Fig. 2. Loss of Tet family genes impairs bone formation.

Fig. 2

a, b Immunofluorescence assay of 5mC and 5hmC in limb at embryonic day 16.5 (E16.5) (a) and calvarial bone at P0 (b) of WT and TCKO mice. Scale bar = 20 μm or 500 μm. Representative images for three independent samples. The images in the center were zoomed in from the flanking images. c Representative images of Von-kossa staining in the cranial bones from WT and TCKO mice at P0. Scale bar = 500 μm. d Immunofluorescence of bone formation marker Osteopontin (OPN) in the cranial bones from WT and TCKO mice at P0. Scale bar = 500 μm.

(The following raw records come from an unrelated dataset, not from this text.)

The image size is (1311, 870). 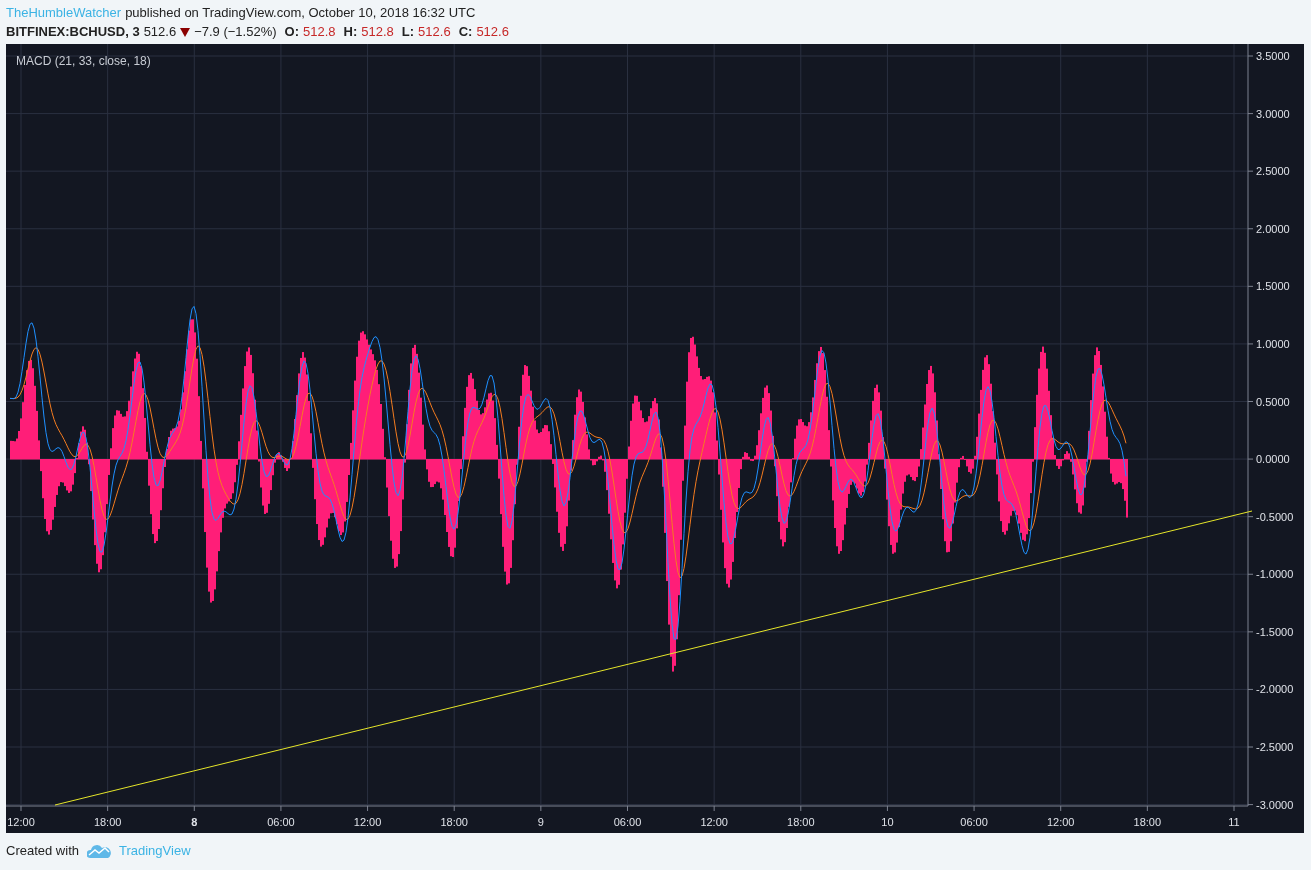 I want to click on ohlc-label: H:, so click(x=350, y=32). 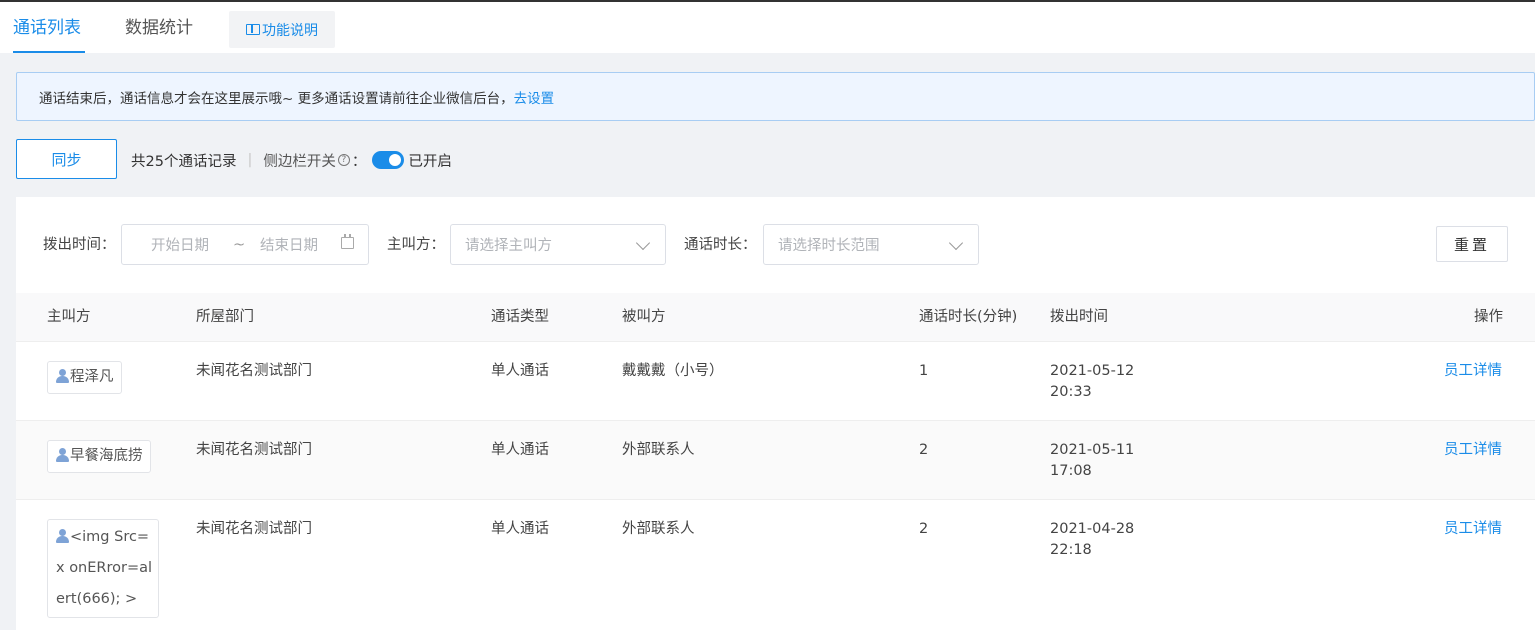 I want to click on total-records-text: 共25个通话记录, so click(x=184, y=162).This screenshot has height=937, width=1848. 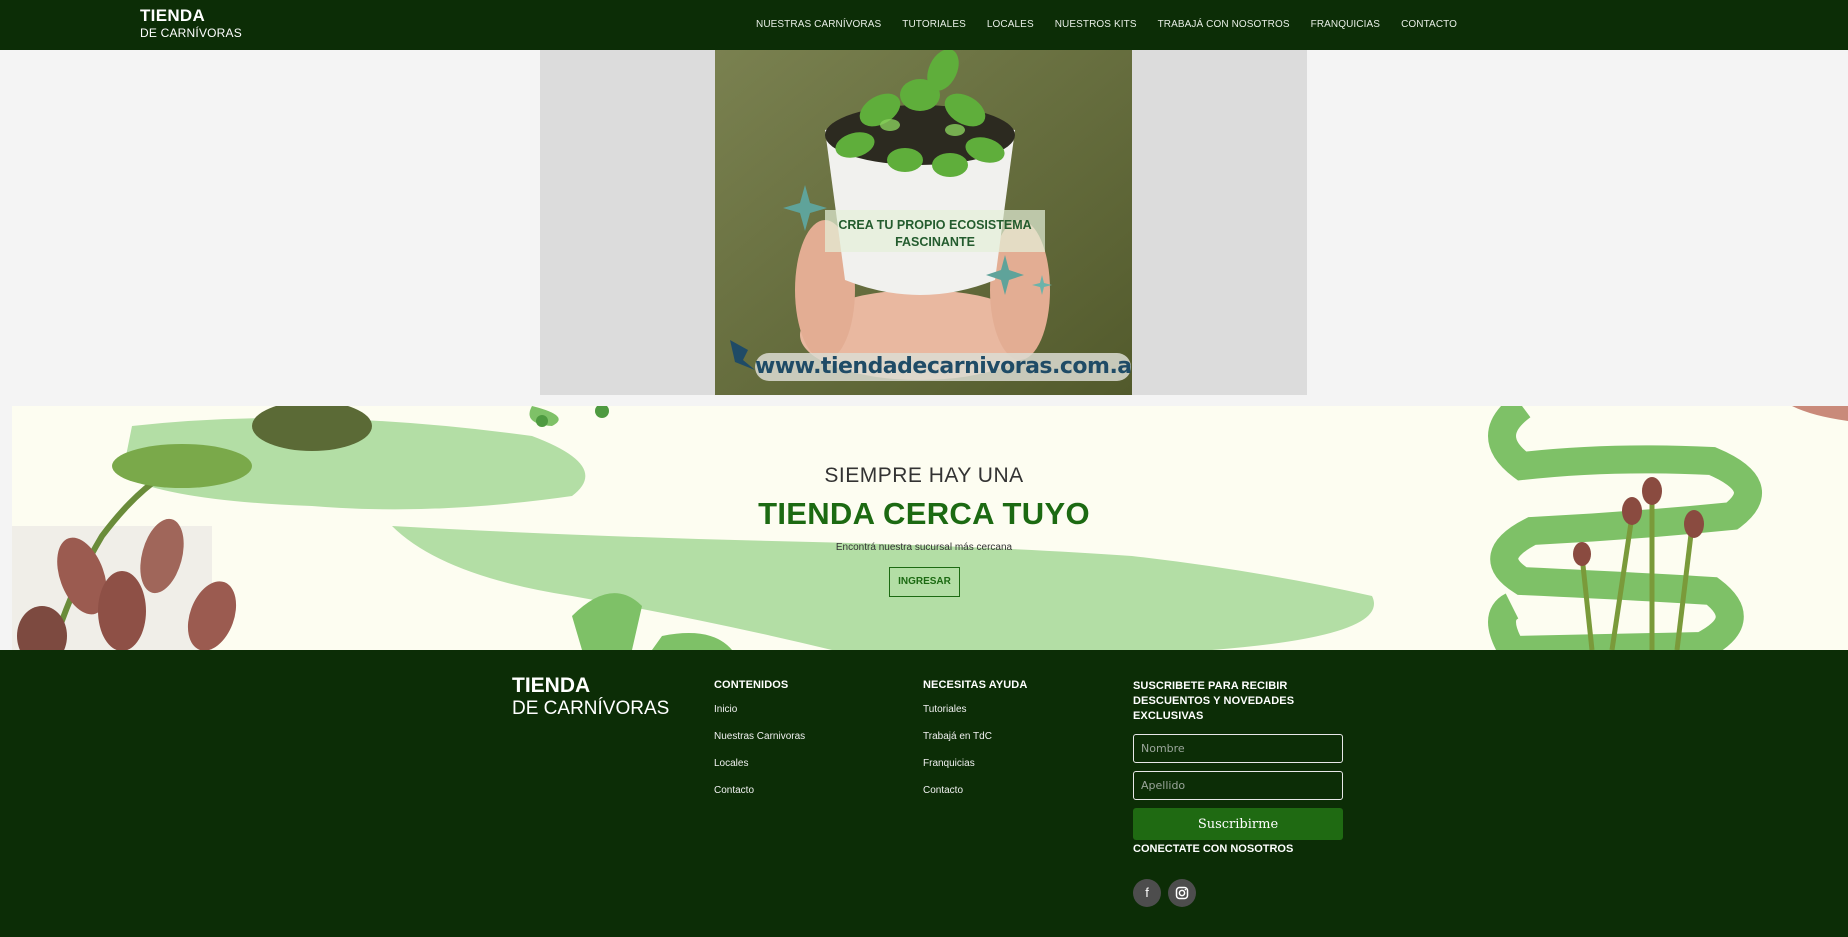 What do you see at coordinates (924, 514) in the screenshot?
I see `store-title: TIENDA CERCA TUYO` at bounding box center [924, 514].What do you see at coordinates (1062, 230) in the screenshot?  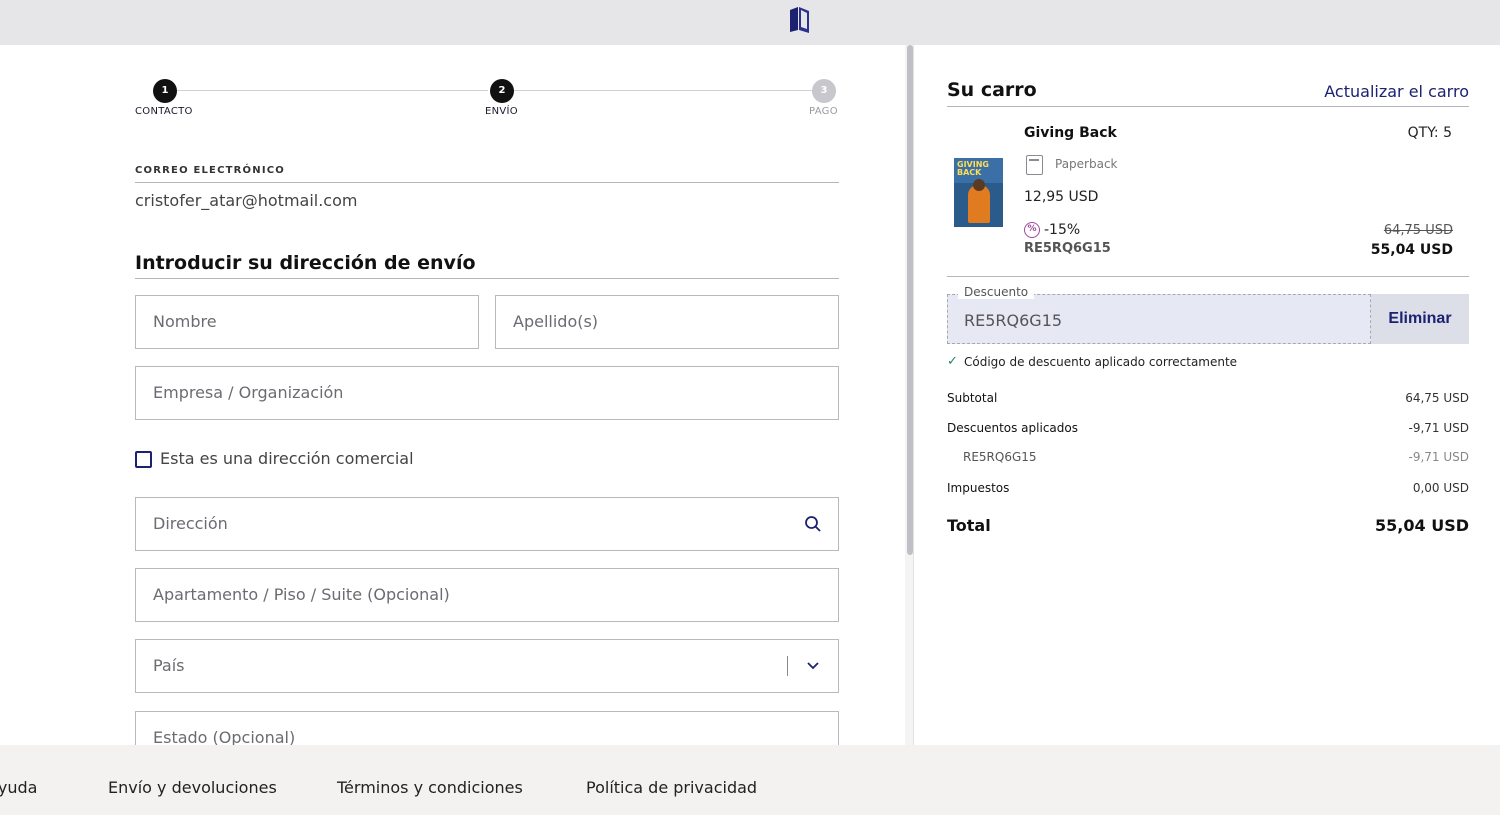 I see `item-discount-percent: -15%` at bounding box center [1062, 230].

The lines with endpoint indicated the unmineralized region in the calvarial bone. Representative images for three independent samples. e ALP staining and Alizarin red S staining after osteoblast differentiation for 7 days (top) and 21 days (bottom), respectively. Scale bar = 1 mm. Representative images for five independent samples. f ALP activity quantification was measured by phosphatase substrate assay as A405/Ala.Blue. **P < 0.01. Two-tailed Student’s t test. Data are presented as mean ± s.d., n = 5 independent cell supernatants. g RT-qPCR analysis of Tet1, Tet2, Tet3, Runx2, Sp7, Alpl, Col1α1, and Bglap expression after osteoblast differentiation for 7 days, cells were from WT and TCKO mice. *P < 0.05, **P <0.01. Two-tailed Student’s t test. Data are presented as mean ± s.d., n = 4 independent samples. h Representative images of Von-kossa staining in the femurs of WT and TCKO mice at E16.5. Scale bar = 500 μm.